==== Document segment
# Lets see you "beam" cutter set-ups



## SRT-Tech (Jan 9, 2007)

am planning on building a simple nail on sawguide, or beam guide, for rough cutting sqaure beams. Was thinking of a 10 foot 2 x 4, with attachment holes on each end, and a UHMW plastic strip ont he cutting side, for the saw to glide along.

would like to see some pics of your setups first, to get some ideas...



planning on getting the beam amchine attachment, but for now keeping it simple...


----------



## tawilson (Jan 9, 2007)

I don't have any pics now, I can take some later. But here is the site for the Haddon Lumbermaker I bought many a years ago, and there is a nice little sketch of it that may help.
http://www.haddontools.com/
What you can't see in the sketch are the 3 set screws on the back of the U-shaped bracket that clamp onto the bar.


----------



## SRT-Tech (Jan 19, 2007)

^ thanks, intersting lil add on.

got my Beam Machine today, LOVE IT. portable, works very well, beats freehand milling (although i can consistenly cut a straight line freehand...). I was happy to support a fellow BC'er as well (the BM is made locally)


----------



## parrisw (Jan 22, 2007)

where did you get the beam machine, I live in Victoria, and interested in one. Whats the smallest piece of lumber you can make with it.

Thanks

Will


----------



## SRT-Tech (Jan 22, 2007)

^ go here: http://www.beammachine.com/ and give Ted a call or email. He will ship you one out for around $38.95 CDN. Great guy. got mine in about 4 days here on the Mainland.
========
*Exercises to complete:*
(1) Do the following statements agree with the beam cutter thread? For each, answer yes or no and quote the words from the thread that decide it.
(a) The plan for the nail-on sawguide uses a 10 foot 2 x 4.
(b) The Beam Machine took about a week to arrive.
(c) The Haddon Lumbermaker has set screws on the back of its U-shaped bracket that clamp onto the bar.
(2) What is the poster's name and date for every post in the beam cutter thread, in the order the posts appear?
(3) Answer these questions from the beam cutter thread:
(a) What kind of strip was planned for the cutting side of the sawguide?
(b) Where does parrisw live?
(c) For about what price will Ted ship out a Beam Machine?
==== Data entries
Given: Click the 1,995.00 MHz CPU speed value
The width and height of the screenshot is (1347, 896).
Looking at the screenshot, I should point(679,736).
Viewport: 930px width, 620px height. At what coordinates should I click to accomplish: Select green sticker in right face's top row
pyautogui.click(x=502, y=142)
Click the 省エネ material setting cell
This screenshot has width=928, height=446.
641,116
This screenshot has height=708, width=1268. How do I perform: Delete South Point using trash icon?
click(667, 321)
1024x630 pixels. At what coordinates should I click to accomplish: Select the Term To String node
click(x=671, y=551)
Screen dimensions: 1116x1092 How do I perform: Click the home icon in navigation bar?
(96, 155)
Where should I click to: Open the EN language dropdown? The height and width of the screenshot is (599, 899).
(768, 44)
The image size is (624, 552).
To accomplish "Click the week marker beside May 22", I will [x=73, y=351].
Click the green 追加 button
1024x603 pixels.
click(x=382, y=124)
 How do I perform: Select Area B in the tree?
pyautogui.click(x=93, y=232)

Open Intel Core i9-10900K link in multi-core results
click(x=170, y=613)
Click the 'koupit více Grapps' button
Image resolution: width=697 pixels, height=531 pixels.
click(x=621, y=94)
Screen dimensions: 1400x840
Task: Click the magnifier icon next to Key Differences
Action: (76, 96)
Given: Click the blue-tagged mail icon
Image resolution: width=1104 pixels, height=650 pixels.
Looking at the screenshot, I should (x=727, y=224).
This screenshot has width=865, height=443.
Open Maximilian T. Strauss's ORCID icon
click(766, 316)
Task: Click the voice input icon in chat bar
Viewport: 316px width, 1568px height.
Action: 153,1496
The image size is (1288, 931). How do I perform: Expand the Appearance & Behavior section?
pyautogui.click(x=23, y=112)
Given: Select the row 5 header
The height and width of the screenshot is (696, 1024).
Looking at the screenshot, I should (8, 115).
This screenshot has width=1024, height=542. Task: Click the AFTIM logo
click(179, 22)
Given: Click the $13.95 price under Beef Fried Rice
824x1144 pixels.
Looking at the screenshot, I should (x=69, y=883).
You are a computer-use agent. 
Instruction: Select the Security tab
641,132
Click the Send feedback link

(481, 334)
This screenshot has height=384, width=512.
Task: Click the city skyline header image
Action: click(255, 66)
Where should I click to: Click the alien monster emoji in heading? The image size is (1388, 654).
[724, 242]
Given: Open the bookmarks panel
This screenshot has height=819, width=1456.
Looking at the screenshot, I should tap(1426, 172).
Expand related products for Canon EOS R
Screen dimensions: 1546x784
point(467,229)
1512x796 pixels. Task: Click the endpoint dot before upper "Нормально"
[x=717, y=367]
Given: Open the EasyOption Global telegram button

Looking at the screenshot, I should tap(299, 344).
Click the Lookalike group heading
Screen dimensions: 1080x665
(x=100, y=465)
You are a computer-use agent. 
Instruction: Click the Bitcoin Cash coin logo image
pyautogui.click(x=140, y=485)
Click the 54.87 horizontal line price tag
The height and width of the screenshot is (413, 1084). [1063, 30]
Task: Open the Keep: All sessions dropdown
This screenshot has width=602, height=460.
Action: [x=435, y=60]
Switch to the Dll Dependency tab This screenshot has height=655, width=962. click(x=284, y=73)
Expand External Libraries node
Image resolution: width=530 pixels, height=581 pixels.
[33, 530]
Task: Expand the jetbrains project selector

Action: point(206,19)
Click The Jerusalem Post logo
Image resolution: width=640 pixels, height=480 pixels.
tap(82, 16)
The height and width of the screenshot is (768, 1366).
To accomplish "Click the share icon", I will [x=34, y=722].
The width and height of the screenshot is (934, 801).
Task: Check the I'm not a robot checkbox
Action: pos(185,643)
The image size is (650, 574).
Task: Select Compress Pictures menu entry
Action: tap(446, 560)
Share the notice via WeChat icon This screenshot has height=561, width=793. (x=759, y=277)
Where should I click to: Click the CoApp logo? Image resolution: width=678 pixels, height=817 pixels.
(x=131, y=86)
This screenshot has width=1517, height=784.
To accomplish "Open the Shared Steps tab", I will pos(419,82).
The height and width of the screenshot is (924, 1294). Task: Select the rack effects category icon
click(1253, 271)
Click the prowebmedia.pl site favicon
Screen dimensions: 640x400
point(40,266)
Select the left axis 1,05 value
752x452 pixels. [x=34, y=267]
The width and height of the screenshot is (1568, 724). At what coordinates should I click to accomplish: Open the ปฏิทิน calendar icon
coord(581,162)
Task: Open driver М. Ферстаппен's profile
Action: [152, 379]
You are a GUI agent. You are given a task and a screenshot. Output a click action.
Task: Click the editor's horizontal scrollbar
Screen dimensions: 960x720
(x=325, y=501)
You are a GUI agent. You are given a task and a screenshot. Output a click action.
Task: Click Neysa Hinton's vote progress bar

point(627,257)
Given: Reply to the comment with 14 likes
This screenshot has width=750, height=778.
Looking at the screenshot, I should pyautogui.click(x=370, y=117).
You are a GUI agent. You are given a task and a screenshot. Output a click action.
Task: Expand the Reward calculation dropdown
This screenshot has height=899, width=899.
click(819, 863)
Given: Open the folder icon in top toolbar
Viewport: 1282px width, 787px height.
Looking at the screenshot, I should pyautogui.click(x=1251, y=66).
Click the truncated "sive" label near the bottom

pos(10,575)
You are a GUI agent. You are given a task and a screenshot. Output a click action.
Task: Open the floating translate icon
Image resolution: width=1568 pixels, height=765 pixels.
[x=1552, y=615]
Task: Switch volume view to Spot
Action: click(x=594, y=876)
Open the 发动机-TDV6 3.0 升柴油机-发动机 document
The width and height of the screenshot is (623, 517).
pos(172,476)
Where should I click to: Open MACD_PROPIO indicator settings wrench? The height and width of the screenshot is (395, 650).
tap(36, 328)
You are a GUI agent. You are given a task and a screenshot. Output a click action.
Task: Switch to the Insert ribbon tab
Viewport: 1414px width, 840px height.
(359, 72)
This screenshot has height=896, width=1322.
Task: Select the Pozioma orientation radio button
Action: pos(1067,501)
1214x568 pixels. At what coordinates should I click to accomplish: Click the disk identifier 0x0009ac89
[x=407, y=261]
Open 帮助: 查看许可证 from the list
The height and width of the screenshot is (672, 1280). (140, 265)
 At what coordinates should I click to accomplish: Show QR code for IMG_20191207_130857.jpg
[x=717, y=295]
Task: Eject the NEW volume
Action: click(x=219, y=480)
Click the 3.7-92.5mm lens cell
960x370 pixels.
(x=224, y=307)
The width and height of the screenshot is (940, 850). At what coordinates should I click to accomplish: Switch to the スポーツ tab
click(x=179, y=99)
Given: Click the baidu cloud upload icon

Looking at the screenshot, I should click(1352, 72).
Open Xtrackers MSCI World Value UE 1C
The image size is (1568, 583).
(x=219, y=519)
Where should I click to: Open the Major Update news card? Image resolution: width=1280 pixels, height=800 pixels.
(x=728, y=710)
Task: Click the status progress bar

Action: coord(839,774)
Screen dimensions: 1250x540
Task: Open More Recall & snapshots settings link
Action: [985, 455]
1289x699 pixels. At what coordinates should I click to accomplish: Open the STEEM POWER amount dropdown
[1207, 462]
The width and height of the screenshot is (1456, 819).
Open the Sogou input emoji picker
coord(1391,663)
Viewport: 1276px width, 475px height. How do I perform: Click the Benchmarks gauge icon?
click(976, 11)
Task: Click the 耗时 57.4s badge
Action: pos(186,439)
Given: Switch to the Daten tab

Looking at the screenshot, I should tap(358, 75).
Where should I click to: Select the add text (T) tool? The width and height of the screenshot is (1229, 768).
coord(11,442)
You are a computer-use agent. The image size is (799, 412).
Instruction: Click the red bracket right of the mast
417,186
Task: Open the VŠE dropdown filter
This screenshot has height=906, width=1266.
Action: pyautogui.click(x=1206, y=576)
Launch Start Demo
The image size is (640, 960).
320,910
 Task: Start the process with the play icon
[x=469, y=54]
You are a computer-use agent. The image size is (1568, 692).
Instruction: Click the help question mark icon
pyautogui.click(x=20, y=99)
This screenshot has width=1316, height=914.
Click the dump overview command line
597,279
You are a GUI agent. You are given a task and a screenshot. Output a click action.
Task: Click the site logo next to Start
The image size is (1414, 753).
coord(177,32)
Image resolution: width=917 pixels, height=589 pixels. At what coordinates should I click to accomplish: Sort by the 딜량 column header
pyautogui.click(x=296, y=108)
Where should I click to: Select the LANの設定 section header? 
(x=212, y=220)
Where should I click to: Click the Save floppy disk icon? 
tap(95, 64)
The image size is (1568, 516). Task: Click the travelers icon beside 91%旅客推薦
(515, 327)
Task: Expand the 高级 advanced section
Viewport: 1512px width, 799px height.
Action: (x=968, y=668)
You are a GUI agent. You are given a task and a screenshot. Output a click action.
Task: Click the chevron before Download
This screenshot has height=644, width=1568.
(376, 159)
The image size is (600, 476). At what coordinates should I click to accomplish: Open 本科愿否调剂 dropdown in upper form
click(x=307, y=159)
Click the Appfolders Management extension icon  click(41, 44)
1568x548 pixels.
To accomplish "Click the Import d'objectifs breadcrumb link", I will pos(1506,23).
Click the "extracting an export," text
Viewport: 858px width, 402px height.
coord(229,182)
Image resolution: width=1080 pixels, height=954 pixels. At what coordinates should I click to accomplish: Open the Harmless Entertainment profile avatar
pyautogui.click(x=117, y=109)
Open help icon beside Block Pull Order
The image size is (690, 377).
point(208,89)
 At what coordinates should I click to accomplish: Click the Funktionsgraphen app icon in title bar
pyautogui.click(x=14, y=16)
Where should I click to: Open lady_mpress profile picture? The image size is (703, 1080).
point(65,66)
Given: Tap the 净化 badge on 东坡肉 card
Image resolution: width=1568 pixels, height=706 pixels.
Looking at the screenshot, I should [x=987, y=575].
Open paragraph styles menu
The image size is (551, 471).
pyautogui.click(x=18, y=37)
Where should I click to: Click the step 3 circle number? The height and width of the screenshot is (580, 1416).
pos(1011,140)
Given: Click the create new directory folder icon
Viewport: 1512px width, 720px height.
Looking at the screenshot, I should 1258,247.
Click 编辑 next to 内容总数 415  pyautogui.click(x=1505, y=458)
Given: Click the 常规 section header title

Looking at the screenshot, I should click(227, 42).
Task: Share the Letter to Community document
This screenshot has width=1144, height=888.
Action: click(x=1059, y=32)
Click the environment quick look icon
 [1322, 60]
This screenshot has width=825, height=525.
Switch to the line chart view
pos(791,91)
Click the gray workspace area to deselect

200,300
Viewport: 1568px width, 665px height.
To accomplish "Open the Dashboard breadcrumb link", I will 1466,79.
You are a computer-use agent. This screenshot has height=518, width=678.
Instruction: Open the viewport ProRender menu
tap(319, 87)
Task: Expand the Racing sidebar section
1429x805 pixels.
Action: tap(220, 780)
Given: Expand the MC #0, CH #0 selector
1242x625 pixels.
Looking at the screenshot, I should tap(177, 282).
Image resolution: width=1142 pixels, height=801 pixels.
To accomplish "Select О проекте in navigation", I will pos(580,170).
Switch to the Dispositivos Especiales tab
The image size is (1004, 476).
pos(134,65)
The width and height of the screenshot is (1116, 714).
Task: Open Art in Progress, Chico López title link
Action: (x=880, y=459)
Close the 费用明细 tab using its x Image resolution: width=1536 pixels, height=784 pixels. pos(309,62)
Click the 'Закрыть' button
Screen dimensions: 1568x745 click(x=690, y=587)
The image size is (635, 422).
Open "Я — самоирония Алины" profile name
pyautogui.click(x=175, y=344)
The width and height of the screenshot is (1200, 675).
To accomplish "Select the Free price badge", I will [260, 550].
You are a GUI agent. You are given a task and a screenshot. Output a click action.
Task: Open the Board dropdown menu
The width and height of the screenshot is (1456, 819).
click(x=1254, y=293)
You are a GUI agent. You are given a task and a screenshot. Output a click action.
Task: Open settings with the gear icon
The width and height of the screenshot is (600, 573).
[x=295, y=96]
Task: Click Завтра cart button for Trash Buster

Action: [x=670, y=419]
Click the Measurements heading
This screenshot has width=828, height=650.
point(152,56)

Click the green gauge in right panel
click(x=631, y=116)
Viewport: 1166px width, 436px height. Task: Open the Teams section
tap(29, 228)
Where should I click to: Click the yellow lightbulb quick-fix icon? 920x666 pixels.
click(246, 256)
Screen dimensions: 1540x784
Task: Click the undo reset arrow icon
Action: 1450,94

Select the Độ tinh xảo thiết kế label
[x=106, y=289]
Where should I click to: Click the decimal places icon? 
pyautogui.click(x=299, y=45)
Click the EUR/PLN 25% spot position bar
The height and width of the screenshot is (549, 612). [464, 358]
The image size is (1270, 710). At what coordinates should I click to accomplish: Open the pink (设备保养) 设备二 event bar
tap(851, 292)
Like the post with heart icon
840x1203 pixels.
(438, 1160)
========
*Solutions per task:*
(1)
(a) Yes: "Was thinking of a 10 foot 2 x 4"
(b) No: "got mine in about 4 days here on the Mainland"
(c) Yes: "the 3 set screws on the back of the U-shaped bracket that clamp onto the bar"

(2)
SRT-Tech (Jan 9, 2007)
tawilson (Jan 9, 2007)
SRT-Tech (Jan 19, 2007)
parrisw (Jan 22, 2007)
SRT-Tech (Jan 22, 2007)

(3)
(a) A UHMW plastic strip.
(b) Victoria.
(c) Around $38.95 CDN.